A major limitation of our study is its observational nature; its small patient sample; and an approximately 1:3 proportion of patients ≥80 years old to patients <80 years old at follow-up time points, which might have led to bias in comparisons of outcomes between age groups, and between this study and other studies. Additionally, the effects of frailty, a common geriatric syndrome prevalent in older people and known to have adverse effects on the outcomes of patients undergoing aortic valve intervention, was not documented or analyzed in this study.
Conclusion
The results of this study on 21 patients ≥80 years old and 69 patients <80 years old with symptomatic severe AS undergoing TAVR with moderate surgical risk at a center in Vietnam showed that, compared with the younger patient group, the ≥80 year old group had more comorbidities.

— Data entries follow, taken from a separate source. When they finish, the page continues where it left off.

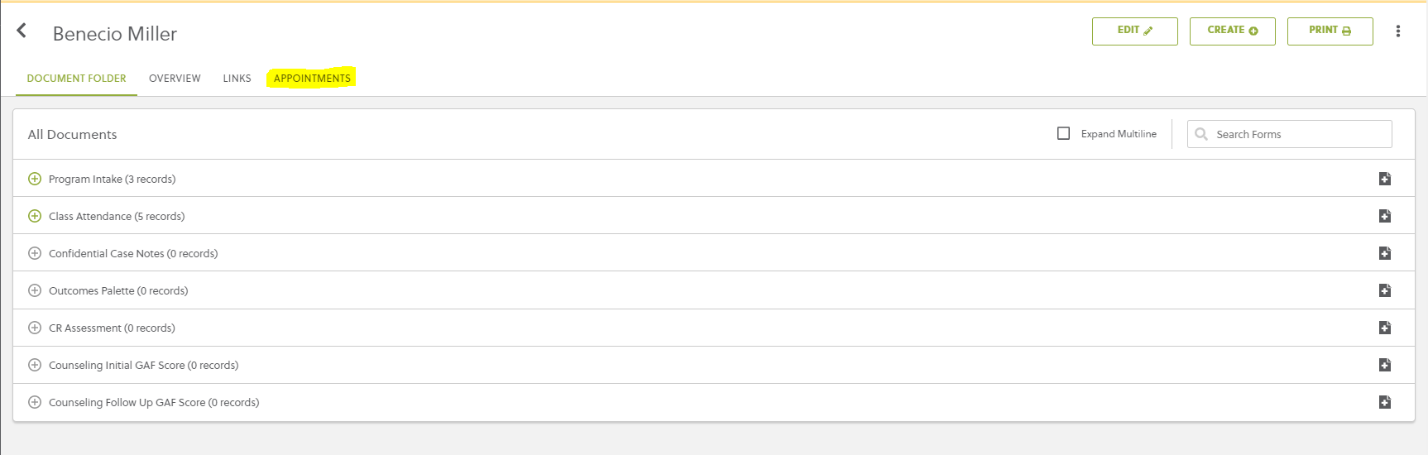Add new Counseling Initial GAF Score icon

(1385, 365)
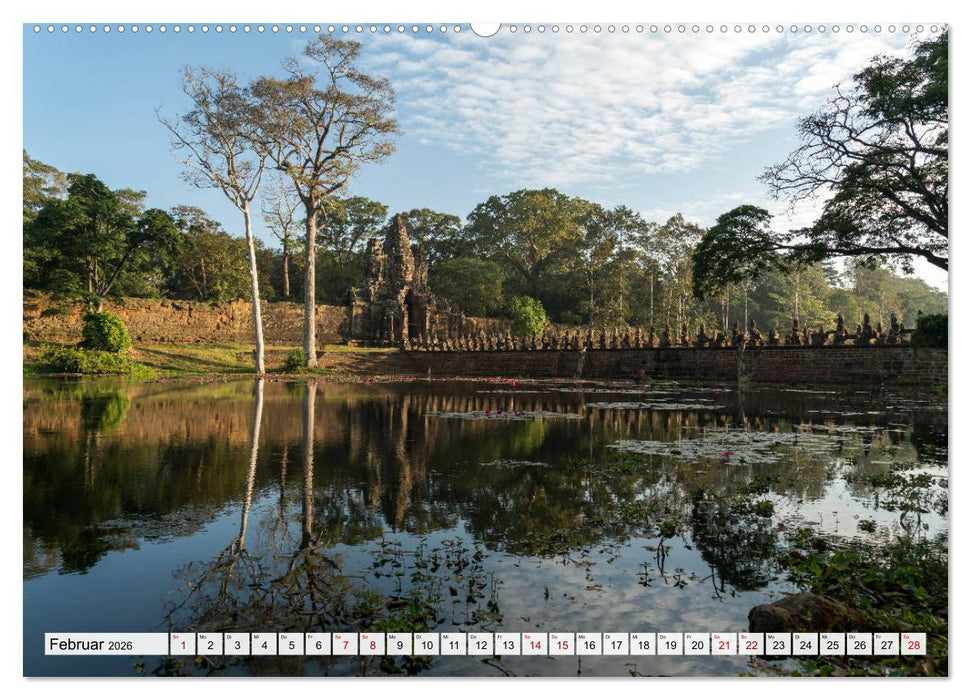Select red day 15 date cell
This screenshot has height=700, width=971.
click(561, 645)
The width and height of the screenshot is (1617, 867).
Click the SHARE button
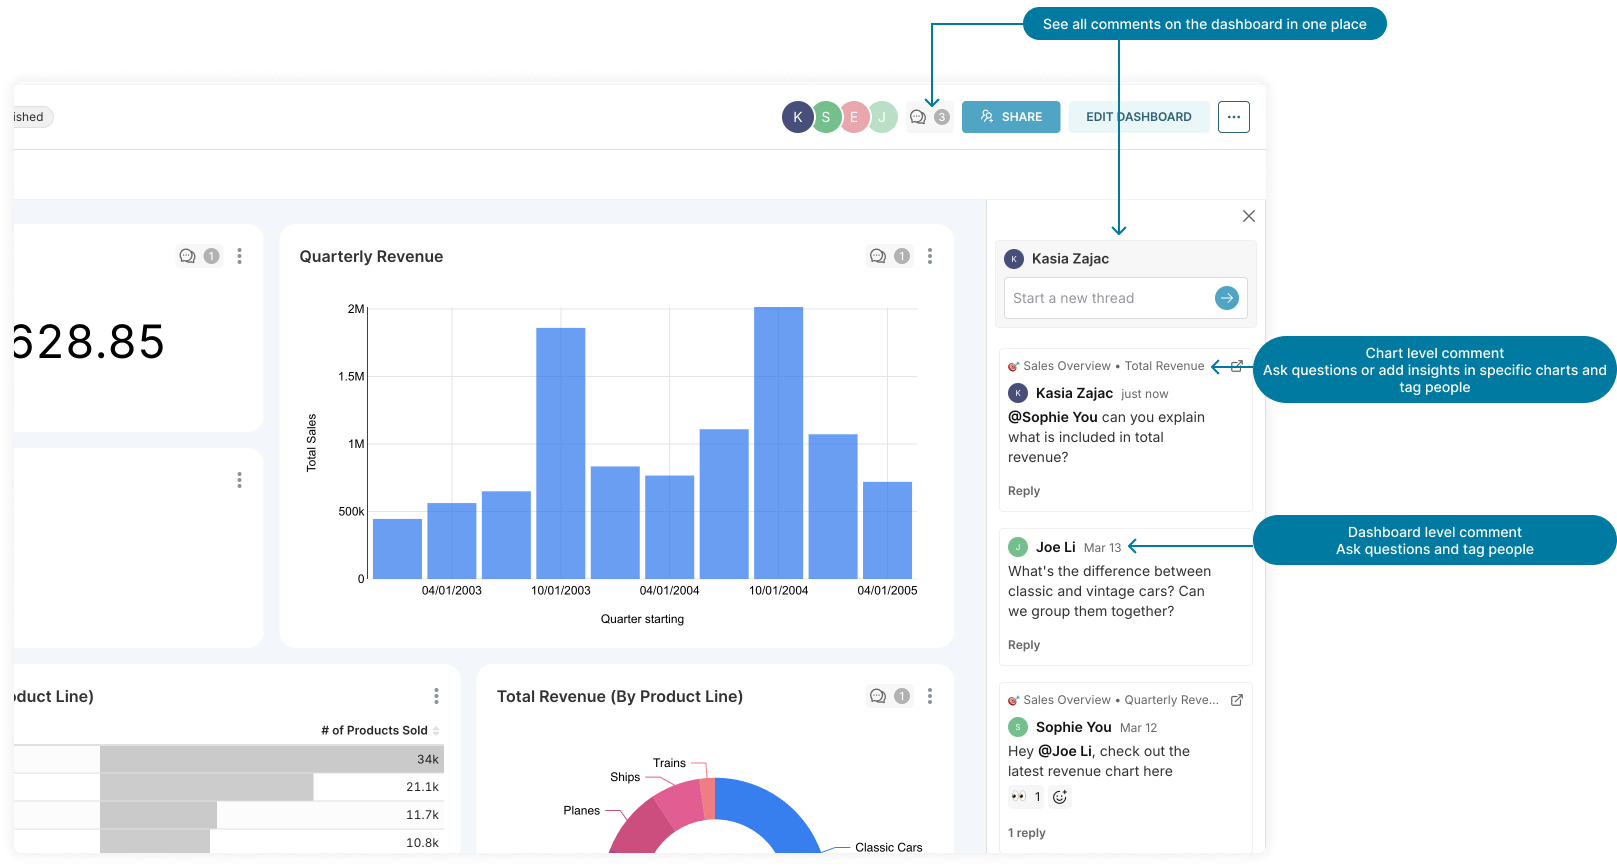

However, the primary clinical outcomes, according to VARC-2 criteria, during the procedure, at 30 days, and at 1 year did not significantly differ between groups. Nevertheless, more extensive investigations involving larger patient cohorts are essential for more comprehensive understanding of age-associated effects on TAVR outcomes in patients with similar characteristics.